Short-sellers are targeting grocer Sainsbury’s amid fears that Dave Lewis, the new boss of rival Tesco, will reset margins when he arrives.
Since Lewis was unveiled as the new chief executive of Tesco, the proportion of Sainsbury’s shares out on loan has risen and is approaching levels not seen since July 2006, when financial data group Markit began compiling its data, reported The Telegraph.
Some 10.5% of Sainsbury’s shares have been borrowed, up from 9.3% on the day Lewis was revealed as Philip Clarke’s replacement, making it the most shorted stock in the FTSE 100.
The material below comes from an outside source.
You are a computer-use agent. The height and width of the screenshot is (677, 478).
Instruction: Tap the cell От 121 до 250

Exane BNP Paribas analyst Andrew Gwynn told the newspaper: “The fear is that incoming CEOs of food retailers often reset margins and clearly there is a knock-on effect for everyone in the market.
“The reason why people jump on Sainsbury’s is that its balance sheet and operational free cashflow used to be the weakest.”
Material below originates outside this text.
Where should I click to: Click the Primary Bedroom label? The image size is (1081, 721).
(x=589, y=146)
Short-sellers profit from falling share prices by borrowing stock and then selling it, in the hope that they will be able to buy it back at a lower price and pocket the difference.
Hedge funds including Lansdowne Partners and Odey Asset Management are betting against Sainsbury’s, which has suffered a 6.9% fall in its share price since Lewis’ appointment.
Morrisons shares on loan have also crept up from 7.2% to 7.6% over the same period.